I just thought I'd let you know my husband and I had our third boy a week and a half ago, and the only name we could agree on was yours: Kortlen..but we liked it with a K. So, thanks for the laughs and for providing an upstanding male role model and name sake for our child! :)
P.S. LOVE reading about your adventures... bless you!
haha. That's tough. I was a wanderer as well. I got lost, among other places, at the Coliseum during the 1984 Olympics in Los Angeles. My poor parents.
Where did you get them? I want to buy bracelets for my identical twin boys- one in blue that says Ethan and one in red that says Jonah, so their Sunday school teacher and my friends don't get them mixed up!

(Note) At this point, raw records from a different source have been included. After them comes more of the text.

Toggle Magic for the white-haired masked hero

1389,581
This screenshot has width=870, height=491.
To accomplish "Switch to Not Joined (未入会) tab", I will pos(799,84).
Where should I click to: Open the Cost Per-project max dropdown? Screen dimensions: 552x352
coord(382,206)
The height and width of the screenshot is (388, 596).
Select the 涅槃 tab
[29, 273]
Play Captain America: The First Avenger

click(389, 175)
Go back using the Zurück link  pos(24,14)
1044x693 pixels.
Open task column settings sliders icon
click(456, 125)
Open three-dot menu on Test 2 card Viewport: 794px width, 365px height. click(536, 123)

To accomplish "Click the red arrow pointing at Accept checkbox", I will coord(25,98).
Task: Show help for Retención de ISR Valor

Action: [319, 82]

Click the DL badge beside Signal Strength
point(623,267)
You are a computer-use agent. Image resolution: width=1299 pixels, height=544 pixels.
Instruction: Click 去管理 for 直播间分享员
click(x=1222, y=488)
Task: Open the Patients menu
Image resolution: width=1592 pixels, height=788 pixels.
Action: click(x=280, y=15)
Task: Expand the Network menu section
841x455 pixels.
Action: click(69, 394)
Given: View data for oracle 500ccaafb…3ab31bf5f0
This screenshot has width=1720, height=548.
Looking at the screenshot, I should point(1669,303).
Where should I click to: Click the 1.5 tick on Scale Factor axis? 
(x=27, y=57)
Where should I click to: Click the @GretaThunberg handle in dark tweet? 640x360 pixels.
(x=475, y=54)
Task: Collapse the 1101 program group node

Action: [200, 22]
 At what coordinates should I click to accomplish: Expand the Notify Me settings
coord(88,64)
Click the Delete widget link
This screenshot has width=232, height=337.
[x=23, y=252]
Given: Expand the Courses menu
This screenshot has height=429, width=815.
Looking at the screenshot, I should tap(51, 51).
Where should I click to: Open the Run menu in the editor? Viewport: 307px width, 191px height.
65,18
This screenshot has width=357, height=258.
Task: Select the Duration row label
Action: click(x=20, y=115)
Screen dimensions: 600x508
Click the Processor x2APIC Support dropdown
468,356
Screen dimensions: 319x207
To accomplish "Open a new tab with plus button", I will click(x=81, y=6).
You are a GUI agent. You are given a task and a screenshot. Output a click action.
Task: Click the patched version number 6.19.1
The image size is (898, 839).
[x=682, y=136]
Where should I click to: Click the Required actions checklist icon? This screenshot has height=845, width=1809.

I do not have a wanderer. I have an autistic child who gets flustered easily.
1. I saw (and bookmarked but cannot find at the moment) a neat idea to use printable tatoo paper to make lickNstick style tatoos of your info to the kids to wear (like to themeparks, etc)
2. I used homemade shrinky dink (#6 plastic) to make zipper pulls with our info.
3. I tried writing the info on the inside of a LiveStrong bracelet but it smudged badly.
Do said bracelets looks like Silly Bandz? That might help.
Road I.D. makes wrist bands. They're fabric and metal. There mainly for runners and cyclists that may pass out along the side of the road. They can have name, phone number and maybe address on them. And they can't be ripped in half.
My nephew is or was, he's 21 now, a wanderer. Oh the places we've misplaced him...LOL
Get a back sharpie marker and write the info on his stomach. Worked for those in Hurricane Katrina. The only backslide to this is he may take to tattoos!!!
My nephew has four older sisters who used to love to dress him up. Of course my brother went ballistic when he'd come home and find his son wearing all sorts of jewelry "like his sisters." So they took to calling bracelets "man bands." I think this could work for you! haha
http://store.safetytat.com/store/index.php?main_page=index&cPath=1
Might be something you want to invest in. No bracelet involved.
haha that is pretty funny I actually had a leash that was on my wrist to keep me from even wandering off! boys will be boys!
Oh poor baby! Wait he probably doesn't like that I said that either.
I don't really have a wanderer, but I do have a watcher. Whenever we are out in public he gets distracted by something he sees - stops to watch and the rest of us have moved on. He has also walked into several signs, poles, people, and assorted other stationary objects.
I've seen the removable tattoo things somewhere. (found it! Safety Tat! http://www.ohdeedoh.com/ohdeedoh/travel-outings/safety-tat-119047)
Have fun! We have the slow child- one who lags FAR behind everyone else. A leash has fixed the losing of this child, but she still cries "Too fast, Mama!" loudly in public places which makes me look like a horrible mother.
I have a leash for my wanderer. It collects nasty stares and snide comments from people who know nothing about him or his history. I tell them to kiss my rear.
Thank you so much for this post. I'm taking my seven children across the country to D.C. next month. My youngest two, ages 2 and 5, are wonders, and I've been nervous. This should ease my mind a little bit!